There are a lot of families in Vermont who homestead. They raise their own animals for milk and eggs and meat, and they put up enough food from the garden to get through the winter.
Justin Lander and his wife Rose Friedman have been farming in East Hardwick since 2009, and this spring, reporter Erica Heilman talked with Justin about the trials and tribulations of homesteading.
Note: This story was produced for the ear. We recommend listening to the audio, but have provided a transcript below.
Erica: There was a hard frost in late May this year that burned my blueberry bushes. And then, I thought it would be a really good idea to put in my tomatoes and peppers right before that heat wave in early June, and they still look terrible, and when I look at them I'm filled with a kind of impotent rage.
I don't have the skill or the patience for homesteading. But there are a lot of homesteaders around here who do manage to grow most all of their own food. And for years, I have felt inadequate in their midst for… my inadequacies. So I was very happy when Justin Lander offered up a kind of primal scream about the challenges and frustrations of homesteading in Vermont. Here's Justin.
Justin: Homesteading. OK, so we're not trying to sell anything. We're trying to do subsistence farming, We'll do trade and barter. And we're gonna raise all our own food. We're like, "OK, we got the cow and we got the garden going." And we were raising pigs and chickens and rabbits, we tried all manner of waterfowl, eggs, and just like, we're gonna raise all our own food. And so that means that every time you go to the co-op and buy the bag of lettuce, it's failure, it's defeat, it’s breaking the rules. I'm losing the game.
[Justin begins to play the upright bass…]

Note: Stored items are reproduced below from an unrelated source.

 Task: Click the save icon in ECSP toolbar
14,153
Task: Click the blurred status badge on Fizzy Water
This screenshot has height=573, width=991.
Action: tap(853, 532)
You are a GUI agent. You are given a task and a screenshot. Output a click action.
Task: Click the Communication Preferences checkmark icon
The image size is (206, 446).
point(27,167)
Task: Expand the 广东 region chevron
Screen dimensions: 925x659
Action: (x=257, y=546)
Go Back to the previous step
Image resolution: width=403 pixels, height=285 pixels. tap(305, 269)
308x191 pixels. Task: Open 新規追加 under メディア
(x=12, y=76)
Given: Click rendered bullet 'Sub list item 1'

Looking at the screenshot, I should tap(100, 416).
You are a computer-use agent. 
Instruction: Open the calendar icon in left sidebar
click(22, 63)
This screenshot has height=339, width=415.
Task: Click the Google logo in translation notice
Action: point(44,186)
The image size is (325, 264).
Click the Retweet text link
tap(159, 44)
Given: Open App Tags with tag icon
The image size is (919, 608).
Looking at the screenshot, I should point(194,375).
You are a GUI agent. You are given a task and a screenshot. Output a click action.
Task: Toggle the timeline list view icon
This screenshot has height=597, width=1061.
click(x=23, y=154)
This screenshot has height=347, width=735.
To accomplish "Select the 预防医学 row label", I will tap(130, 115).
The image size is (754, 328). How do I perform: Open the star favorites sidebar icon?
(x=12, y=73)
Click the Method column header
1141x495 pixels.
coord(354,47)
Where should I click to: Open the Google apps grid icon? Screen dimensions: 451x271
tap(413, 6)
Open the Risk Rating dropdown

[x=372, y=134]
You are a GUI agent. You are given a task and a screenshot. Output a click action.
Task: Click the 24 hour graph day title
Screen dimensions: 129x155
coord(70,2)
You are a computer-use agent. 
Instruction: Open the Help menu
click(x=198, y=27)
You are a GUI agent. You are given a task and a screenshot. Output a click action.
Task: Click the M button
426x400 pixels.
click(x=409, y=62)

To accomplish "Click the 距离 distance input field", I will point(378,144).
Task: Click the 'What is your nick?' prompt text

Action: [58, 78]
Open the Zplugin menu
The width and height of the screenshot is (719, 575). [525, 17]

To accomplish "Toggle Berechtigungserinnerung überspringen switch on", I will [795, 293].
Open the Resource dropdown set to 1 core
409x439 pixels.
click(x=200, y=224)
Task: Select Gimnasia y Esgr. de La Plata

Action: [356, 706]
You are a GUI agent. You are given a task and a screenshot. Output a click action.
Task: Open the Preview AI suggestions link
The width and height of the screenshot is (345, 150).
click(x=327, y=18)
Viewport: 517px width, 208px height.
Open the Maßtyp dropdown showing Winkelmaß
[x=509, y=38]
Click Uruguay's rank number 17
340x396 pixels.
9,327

Justin: We're trying not to buy any food. But also, it's dinner…
We're down to almost nothing. And I'm like, "Oh, God, there's only, like, this many bags of frozen string beans…"
We have to be eating so many potatoes right now, or we're going to lose them, because it's getting warm in the root cellar. I've seen some sprouty eyes…
We have to really double our efforts at eating potatoes…
And those turnips that nobody wants to eat, that I keep growing, are starting to look really bad. And we have to eat them…
Once we stopped milking a cow, our dairy consumption went way down, simply because one of the chores was to consume the milk…
I have this this herd of cows and they're all female and I can't seem to get a male…
I want to get a bull over there but he's gonna breed everybody and then, like, we were going to slaughter one but now we can’t if they all get pregnant, and you know, I don't know what I'm doing at all…
Every year, I say, "This year I'm going to make the garden smaller." And every year it gets bigger.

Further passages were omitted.